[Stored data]
════════════════

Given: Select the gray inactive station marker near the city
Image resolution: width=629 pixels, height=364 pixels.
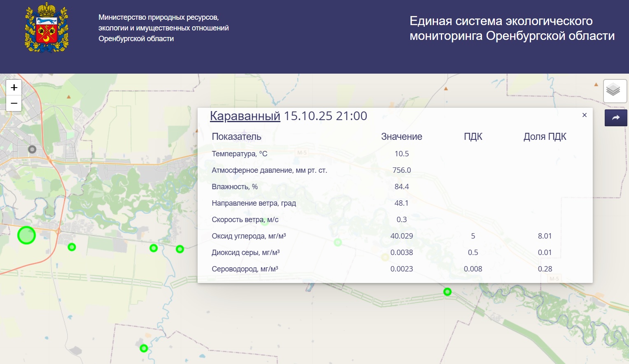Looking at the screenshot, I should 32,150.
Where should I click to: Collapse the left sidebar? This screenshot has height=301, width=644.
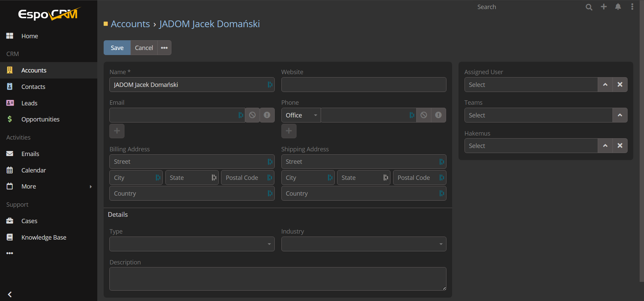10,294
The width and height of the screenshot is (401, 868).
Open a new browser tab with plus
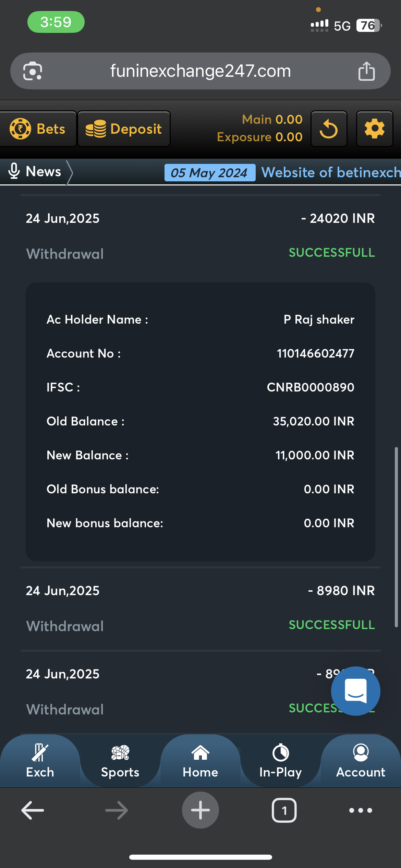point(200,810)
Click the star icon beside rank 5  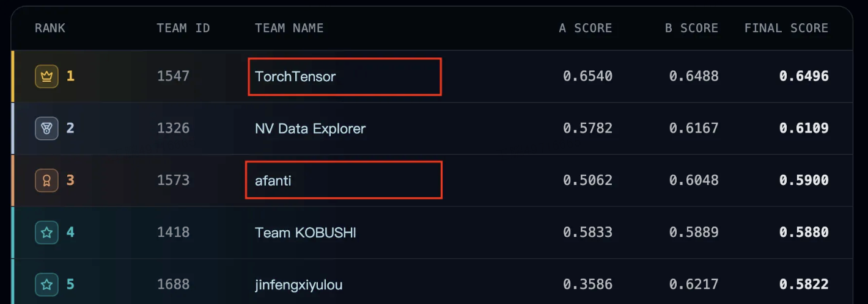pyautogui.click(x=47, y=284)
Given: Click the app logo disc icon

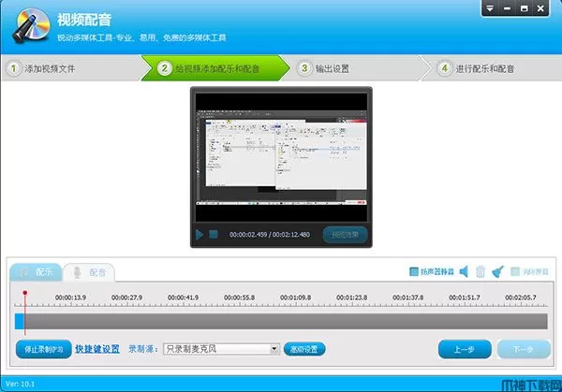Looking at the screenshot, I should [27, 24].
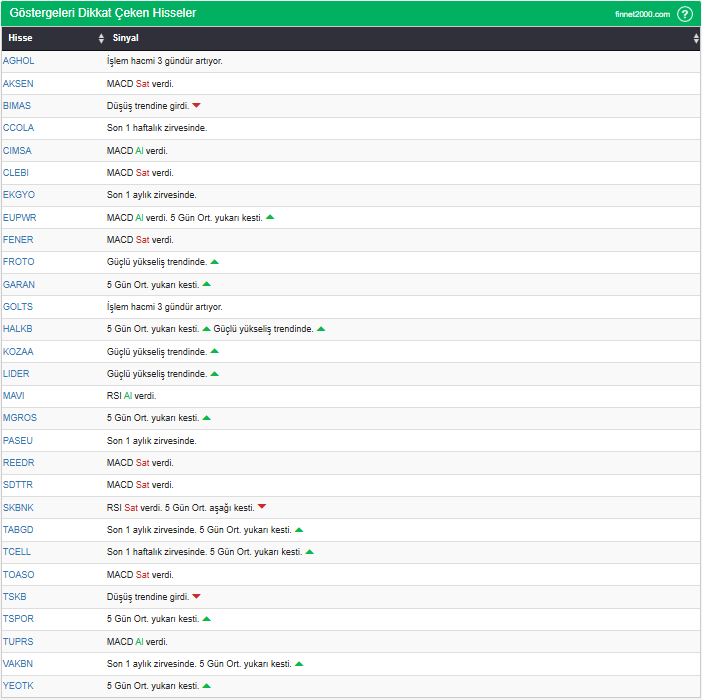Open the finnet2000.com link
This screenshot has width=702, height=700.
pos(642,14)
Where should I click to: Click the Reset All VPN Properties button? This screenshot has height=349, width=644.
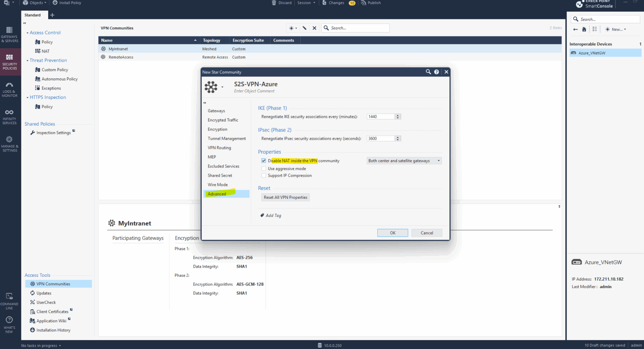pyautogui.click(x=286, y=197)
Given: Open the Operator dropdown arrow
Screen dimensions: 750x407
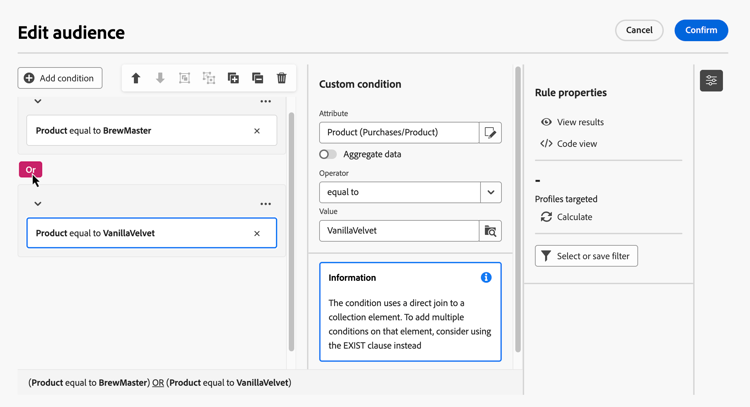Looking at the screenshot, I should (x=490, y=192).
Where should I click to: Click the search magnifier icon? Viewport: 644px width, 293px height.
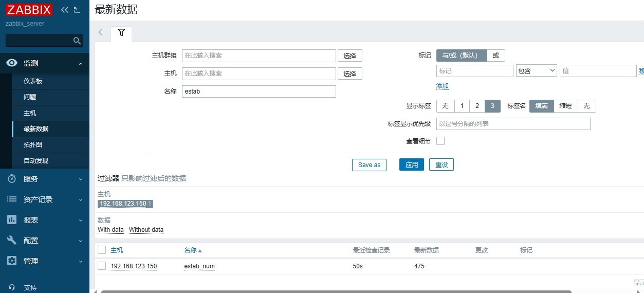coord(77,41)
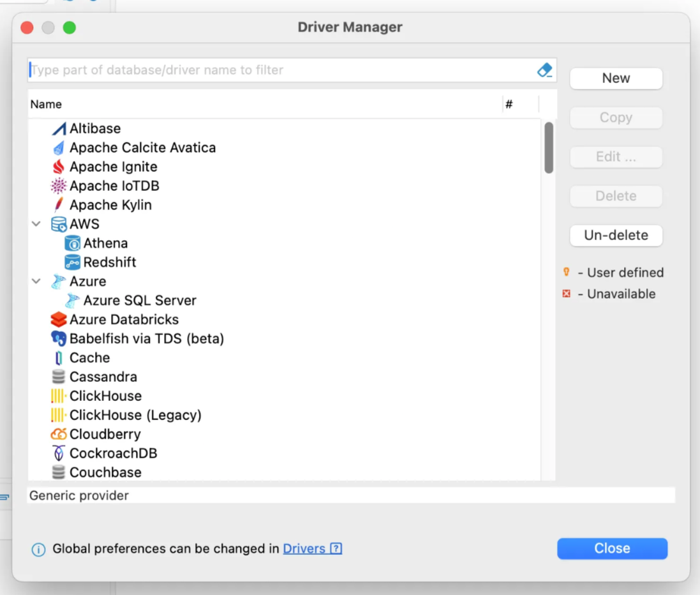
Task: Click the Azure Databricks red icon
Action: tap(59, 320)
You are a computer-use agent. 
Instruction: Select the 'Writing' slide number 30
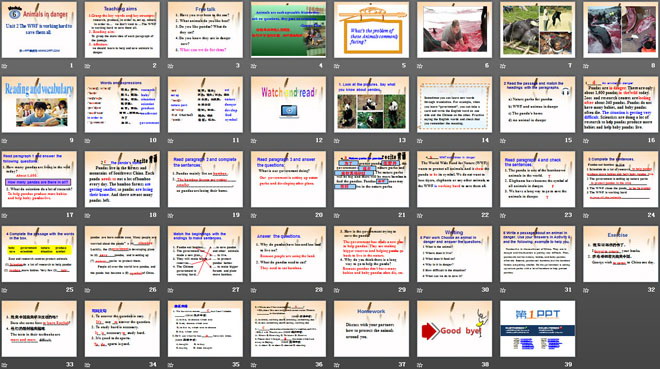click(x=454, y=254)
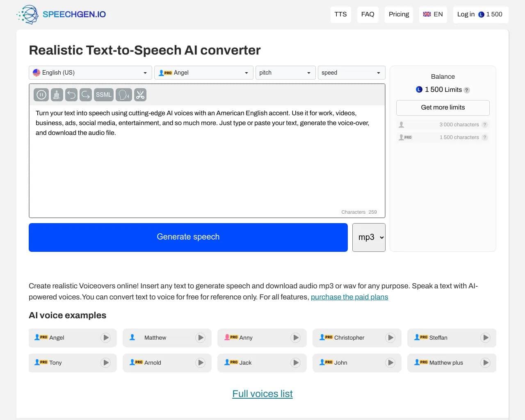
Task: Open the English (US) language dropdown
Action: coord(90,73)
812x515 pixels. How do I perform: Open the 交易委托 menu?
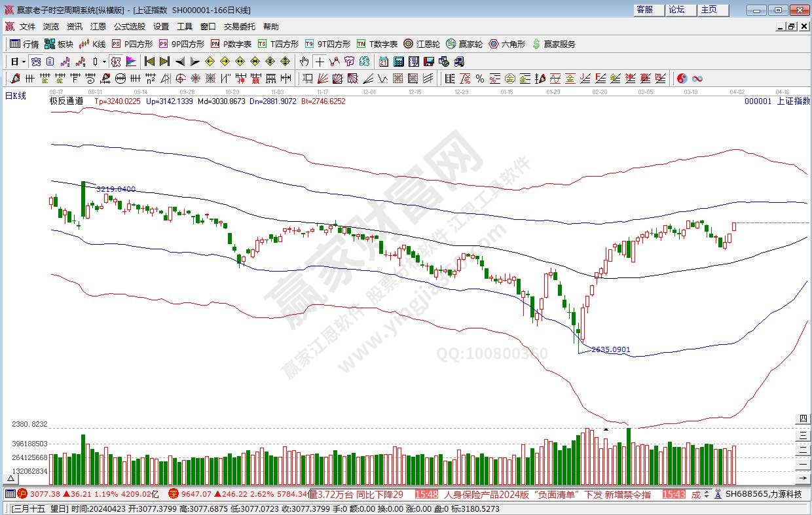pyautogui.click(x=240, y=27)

════════════════

● WORK INSTRUCTION: Leave out every picture, and repeat word for word only the lines from the one holding "You are a computer-use agent." through the end of the entries above, both ends included.

● WRITTEN RESPONSE:
You are a computer-use agent. 
Instruction: Select the 'Writing' slide number 30
click(x=454, y=254)
Task: Open the English (US) language dropdown
Action: coord(90,73)
812x515 pixels. How do I perform: Open the 交易委托 menu?
pyautogui.click(x=240, y=27)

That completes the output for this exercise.